Even where error rates are permitted, the courts are uneasy. In
R. v. Adams,
a recent British rape case, a positive DNA match was the only basis for identification; all the other evidence pointed away from the accused. The prosecution's expert witness gave the ratio of likelihood for the match, given the two hypotheses of guilt and innocence, as “at least 1/2,000,000 and possibly as high as 1/200,000,000.” The defense's expert witness told the jury that the correct way to combine this ratio with the prior probabilities was through Bayes' theorem. Thus far, all was uncontroversial.
The defense went on to explain how Bayes' theorem would combine the probabilities based on the other evidence (that the victim did not recognize the accused in a lineup, that the accused was fifteen years older than the victim's description of her attacker, that the accused had an alibi for the time of the attack) before applying the likelihood ratio from the DNA match. Using conservative numbers for these independent probabilities results in a prior probability of guilt of around 1/3,600,000. This makes the likelihood ratio for the DNA match a critical question, because if it's only 1/2,000,000, Bayes' theorem produces a likelihood of guilt of .36. If it's 1/200,000,000, the likelihood is .98. Knowing those two numbers should have focused the jury's deliberation on the key question: what was the real likelihood ratio of the DNA evidence?
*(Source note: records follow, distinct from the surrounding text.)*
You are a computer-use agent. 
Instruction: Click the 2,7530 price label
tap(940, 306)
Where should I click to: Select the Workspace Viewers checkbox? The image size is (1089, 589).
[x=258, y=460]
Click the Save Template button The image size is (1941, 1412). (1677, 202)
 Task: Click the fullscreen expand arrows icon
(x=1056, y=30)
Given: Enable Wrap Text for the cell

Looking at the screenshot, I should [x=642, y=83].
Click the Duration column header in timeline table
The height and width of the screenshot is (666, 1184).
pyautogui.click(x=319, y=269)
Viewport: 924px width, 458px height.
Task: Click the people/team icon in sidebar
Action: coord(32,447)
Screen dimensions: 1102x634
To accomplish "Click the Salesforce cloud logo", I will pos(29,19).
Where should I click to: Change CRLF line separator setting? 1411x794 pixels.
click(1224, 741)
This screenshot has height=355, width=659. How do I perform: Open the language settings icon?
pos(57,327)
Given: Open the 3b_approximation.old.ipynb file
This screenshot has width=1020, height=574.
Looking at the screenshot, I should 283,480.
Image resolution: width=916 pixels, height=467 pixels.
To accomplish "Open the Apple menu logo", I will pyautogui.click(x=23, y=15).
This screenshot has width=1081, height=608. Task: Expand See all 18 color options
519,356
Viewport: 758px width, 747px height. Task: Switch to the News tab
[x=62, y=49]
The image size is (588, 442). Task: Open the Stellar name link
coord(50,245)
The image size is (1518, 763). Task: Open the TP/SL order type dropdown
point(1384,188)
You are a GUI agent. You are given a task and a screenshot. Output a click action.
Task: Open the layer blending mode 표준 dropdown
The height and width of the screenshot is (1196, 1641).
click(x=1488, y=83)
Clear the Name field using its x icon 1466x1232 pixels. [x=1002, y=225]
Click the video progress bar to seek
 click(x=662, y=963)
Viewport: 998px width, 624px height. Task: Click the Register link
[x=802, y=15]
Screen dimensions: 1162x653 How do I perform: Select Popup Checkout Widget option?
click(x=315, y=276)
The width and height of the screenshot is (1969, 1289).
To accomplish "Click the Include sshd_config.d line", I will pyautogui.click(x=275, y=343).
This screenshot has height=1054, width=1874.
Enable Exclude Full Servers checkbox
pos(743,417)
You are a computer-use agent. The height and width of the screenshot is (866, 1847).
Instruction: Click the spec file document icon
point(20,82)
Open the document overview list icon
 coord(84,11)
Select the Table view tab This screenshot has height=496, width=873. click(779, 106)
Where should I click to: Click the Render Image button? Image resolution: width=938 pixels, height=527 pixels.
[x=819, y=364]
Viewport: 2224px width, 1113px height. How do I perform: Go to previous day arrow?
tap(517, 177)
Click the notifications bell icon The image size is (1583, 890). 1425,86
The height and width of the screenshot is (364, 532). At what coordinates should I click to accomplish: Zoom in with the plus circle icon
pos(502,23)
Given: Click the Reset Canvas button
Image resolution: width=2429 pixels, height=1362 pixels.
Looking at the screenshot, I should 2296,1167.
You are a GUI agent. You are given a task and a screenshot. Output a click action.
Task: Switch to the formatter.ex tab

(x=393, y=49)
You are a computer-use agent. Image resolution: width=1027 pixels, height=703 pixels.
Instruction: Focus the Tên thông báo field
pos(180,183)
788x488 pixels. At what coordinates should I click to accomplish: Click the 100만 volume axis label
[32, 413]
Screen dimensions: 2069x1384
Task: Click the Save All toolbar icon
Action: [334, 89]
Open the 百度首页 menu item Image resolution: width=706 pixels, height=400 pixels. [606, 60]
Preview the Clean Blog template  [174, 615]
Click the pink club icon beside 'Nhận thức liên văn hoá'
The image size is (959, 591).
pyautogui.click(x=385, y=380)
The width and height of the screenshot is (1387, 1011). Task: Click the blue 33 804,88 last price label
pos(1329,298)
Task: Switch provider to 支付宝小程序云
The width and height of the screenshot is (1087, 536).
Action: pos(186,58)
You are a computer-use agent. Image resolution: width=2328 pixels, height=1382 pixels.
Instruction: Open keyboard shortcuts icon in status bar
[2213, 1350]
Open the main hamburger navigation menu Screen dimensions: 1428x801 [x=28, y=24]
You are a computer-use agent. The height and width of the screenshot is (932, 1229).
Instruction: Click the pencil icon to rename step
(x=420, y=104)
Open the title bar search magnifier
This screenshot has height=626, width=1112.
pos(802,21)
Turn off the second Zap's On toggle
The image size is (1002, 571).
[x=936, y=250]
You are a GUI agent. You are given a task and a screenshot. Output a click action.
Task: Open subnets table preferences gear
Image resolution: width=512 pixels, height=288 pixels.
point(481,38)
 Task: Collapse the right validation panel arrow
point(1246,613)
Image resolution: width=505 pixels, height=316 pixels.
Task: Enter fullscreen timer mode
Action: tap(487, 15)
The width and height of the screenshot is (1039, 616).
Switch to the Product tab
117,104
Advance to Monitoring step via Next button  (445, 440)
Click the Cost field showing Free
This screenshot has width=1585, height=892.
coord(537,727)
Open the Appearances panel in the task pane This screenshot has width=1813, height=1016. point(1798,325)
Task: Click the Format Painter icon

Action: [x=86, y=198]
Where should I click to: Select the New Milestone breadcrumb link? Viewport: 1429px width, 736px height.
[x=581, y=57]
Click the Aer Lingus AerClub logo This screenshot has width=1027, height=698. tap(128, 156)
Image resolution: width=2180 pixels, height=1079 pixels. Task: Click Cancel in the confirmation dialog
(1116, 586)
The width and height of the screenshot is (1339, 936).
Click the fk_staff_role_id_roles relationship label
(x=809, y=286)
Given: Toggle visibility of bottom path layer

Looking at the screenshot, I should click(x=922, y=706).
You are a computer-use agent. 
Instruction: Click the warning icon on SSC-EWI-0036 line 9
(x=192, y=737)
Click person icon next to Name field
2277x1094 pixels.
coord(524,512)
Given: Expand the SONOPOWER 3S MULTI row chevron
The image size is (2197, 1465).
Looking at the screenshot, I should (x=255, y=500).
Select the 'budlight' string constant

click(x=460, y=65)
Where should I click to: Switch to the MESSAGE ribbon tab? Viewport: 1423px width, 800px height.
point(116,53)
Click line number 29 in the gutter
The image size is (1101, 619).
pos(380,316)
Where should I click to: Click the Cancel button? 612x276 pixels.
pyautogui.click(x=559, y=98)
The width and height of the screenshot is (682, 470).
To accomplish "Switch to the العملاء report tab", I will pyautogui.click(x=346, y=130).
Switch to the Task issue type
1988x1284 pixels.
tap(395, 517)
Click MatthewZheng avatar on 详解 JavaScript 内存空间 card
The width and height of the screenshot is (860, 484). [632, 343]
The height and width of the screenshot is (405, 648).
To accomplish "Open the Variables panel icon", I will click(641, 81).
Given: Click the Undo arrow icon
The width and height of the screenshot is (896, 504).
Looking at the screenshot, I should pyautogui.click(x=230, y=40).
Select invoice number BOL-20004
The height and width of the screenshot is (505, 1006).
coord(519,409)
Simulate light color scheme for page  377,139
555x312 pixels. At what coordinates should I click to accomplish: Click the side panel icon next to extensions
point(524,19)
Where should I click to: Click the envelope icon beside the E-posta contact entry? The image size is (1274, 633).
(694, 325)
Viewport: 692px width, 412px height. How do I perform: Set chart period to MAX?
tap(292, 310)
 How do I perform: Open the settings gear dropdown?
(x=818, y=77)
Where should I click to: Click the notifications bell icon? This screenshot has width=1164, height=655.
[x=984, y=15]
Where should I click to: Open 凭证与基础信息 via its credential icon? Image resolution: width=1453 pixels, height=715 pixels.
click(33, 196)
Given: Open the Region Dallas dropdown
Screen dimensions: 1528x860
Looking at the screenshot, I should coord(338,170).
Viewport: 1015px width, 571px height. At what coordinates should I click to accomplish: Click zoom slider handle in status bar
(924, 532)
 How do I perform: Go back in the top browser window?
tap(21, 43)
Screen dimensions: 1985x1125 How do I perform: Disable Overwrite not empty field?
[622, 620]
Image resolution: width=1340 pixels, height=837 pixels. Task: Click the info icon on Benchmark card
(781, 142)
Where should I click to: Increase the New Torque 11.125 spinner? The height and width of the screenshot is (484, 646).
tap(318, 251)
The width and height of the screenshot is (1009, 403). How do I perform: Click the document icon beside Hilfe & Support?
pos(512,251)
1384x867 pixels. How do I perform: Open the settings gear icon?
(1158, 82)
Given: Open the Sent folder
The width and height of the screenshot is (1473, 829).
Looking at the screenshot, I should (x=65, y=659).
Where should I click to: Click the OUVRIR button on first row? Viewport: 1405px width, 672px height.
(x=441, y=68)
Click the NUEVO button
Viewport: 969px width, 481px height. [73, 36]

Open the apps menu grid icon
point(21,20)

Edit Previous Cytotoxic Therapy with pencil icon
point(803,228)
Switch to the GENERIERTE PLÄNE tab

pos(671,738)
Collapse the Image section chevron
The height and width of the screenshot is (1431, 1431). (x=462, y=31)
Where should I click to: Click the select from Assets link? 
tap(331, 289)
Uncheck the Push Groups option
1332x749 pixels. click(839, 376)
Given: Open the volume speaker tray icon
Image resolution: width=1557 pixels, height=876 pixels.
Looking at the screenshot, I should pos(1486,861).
Whatever it was the jury took into consideration, Adams was convicted—and the appeals court roundly condemned the use of Bayes' theorem:
The percentages [
sic
] chosen are matters of judgement: that is inevitable. But the apparently objective numerical figures used in the theorem may conceal the element of judgement on which it entirely depends . . . to introduce Bayes' Theorem, or any similar method, into a criminal trial plunges the jury into inappropriate and unnecessary realms of theory and complexity deflecting them from their proper task.
 
One might ask what is the jurors' proper task, if it is not to use every means to clarify and define how they apply their common sense? But this is the current view: the technique has been forbidden, not because it doesn't work, but because the court may not understand it. We can continue to err, as long as we err in ways we find familiar.
 
In 1913, John Henry Wigmore, Dean of the Northwestern School of Law in Chicago, proposed “a
novum organum
for the study of Judicial Evidence.” The reference to Francis Bacon cut two ways: it implied both that a science of evidence was possible and that it had not yet been achieved—that law still languished in medieval obscurity. Wigmore had come across a sentence in W. S. Jevons'
Principles of Science
that summed up the problems of shaping a mass of evidence to produce a just decision: “We are logically weak and imperfect in respect of the fact that we are obliged to think of one thing
after
another.”
Dean Wigmore set out to arrange evidence not in time, but in space: not as a sequence, but as a network, showing “the conscious juxtaposition of detailed ideas for the purpose of producing rationally a single final idea.” Like all worthy tasks, this meant starting with a clean sheet of paper and a well-sharpened pencil.